## [Problem to solve]
Below are some entries. Copy each line in them that holds "computer".

---------------

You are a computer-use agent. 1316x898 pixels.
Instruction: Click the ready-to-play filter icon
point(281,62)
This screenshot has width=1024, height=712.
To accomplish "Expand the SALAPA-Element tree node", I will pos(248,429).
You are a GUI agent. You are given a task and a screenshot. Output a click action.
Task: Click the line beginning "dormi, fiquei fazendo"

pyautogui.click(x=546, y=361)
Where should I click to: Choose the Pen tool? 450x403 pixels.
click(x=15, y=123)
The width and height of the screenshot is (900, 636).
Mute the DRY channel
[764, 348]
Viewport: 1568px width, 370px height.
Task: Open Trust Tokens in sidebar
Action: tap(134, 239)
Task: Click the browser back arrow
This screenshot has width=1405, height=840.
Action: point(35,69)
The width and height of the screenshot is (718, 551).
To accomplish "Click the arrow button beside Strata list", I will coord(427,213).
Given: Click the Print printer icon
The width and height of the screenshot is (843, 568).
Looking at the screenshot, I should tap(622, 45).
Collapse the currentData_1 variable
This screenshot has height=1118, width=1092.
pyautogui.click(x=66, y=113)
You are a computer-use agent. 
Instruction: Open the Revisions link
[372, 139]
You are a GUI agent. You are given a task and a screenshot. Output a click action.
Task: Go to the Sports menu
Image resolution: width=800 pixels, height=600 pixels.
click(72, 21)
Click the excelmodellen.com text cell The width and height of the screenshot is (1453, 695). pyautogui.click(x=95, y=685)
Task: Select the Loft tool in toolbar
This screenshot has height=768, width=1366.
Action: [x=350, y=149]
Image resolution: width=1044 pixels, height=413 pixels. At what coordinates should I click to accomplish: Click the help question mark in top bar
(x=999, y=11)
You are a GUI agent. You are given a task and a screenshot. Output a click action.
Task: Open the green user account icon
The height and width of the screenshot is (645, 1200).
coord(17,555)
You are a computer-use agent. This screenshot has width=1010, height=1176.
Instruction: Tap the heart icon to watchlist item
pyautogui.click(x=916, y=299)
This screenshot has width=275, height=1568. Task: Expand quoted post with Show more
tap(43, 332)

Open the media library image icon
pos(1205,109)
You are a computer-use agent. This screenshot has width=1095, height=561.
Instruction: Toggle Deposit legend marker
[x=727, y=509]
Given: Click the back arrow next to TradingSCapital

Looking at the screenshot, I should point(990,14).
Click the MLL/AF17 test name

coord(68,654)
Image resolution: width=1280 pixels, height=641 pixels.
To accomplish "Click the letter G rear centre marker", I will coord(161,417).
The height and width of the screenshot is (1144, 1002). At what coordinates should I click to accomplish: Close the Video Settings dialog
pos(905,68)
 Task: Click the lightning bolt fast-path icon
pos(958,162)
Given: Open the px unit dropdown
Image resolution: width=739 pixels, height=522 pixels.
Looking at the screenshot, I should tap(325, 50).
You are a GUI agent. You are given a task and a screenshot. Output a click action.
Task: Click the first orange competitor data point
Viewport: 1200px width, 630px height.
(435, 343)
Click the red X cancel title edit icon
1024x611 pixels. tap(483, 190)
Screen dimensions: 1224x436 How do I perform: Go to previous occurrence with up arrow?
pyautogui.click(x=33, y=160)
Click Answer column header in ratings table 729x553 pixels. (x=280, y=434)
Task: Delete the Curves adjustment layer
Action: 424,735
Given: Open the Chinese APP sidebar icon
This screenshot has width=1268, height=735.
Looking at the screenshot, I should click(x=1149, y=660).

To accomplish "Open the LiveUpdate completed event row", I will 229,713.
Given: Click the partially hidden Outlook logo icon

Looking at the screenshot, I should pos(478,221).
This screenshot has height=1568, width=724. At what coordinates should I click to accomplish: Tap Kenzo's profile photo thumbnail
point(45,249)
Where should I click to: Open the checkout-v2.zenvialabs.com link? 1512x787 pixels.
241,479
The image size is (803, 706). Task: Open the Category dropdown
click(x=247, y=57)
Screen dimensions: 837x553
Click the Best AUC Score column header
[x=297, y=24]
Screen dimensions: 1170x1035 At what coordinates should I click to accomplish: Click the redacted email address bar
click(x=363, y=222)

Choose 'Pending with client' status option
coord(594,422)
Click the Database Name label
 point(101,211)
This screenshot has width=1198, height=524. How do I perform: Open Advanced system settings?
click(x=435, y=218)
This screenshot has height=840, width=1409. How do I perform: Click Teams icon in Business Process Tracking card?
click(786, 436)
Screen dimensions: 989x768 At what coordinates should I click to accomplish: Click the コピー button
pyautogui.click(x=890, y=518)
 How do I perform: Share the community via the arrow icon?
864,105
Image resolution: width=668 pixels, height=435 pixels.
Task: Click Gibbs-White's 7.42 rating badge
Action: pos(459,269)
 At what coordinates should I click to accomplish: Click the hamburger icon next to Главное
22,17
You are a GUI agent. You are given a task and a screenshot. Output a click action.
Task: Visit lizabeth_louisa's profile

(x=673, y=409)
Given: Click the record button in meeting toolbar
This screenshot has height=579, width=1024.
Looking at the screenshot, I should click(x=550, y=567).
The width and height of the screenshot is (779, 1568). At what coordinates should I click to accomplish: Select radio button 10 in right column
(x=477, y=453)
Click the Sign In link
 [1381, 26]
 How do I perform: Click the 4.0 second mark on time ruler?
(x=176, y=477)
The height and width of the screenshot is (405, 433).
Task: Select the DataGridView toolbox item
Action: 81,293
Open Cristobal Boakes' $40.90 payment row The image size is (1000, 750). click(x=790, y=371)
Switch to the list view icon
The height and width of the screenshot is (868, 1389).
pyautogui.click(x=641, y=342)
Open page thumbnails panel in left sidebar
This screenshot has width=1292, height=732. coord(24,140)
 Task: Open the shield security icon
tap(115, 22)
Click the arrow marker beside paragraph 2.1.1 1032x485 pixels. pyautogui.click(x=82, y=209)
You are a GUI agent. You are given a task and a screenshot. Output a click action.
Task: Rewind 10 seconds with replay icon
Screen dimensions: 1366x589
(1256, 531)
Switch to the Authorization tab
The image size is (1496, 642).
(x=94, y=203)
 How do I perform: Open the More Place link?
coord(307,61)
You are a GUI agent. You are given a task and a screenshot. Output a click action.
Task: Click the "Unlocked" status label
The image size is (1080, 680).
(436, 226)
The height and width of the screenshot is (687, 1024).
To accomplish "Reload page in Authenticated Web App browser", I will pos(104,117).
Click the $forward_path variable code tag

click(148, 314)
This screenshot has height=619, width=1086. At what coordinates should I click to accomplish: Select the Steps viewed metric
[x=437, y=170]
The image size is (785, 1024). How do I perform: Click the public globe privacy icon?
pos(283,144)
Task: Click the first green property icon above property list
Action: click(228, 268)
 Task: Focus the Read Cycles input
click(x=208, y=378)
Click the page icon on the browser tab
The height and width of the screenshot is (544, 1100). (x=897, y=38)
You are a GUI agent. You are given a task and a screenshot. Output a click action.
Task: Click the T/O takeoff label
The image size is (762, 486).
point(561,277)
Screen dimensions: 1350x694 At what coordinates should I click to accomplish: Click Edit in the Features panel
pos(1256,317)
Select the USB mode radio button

---------------

## [Solution for this problem]
You are a computer-use agent. 1316x898 pixels.
You are a computer-use agent. 
You are a computer-use agent. This screenshot has width=1010, height=1176.
You are a computer-use agent. This screenshot has width=1095, height=561.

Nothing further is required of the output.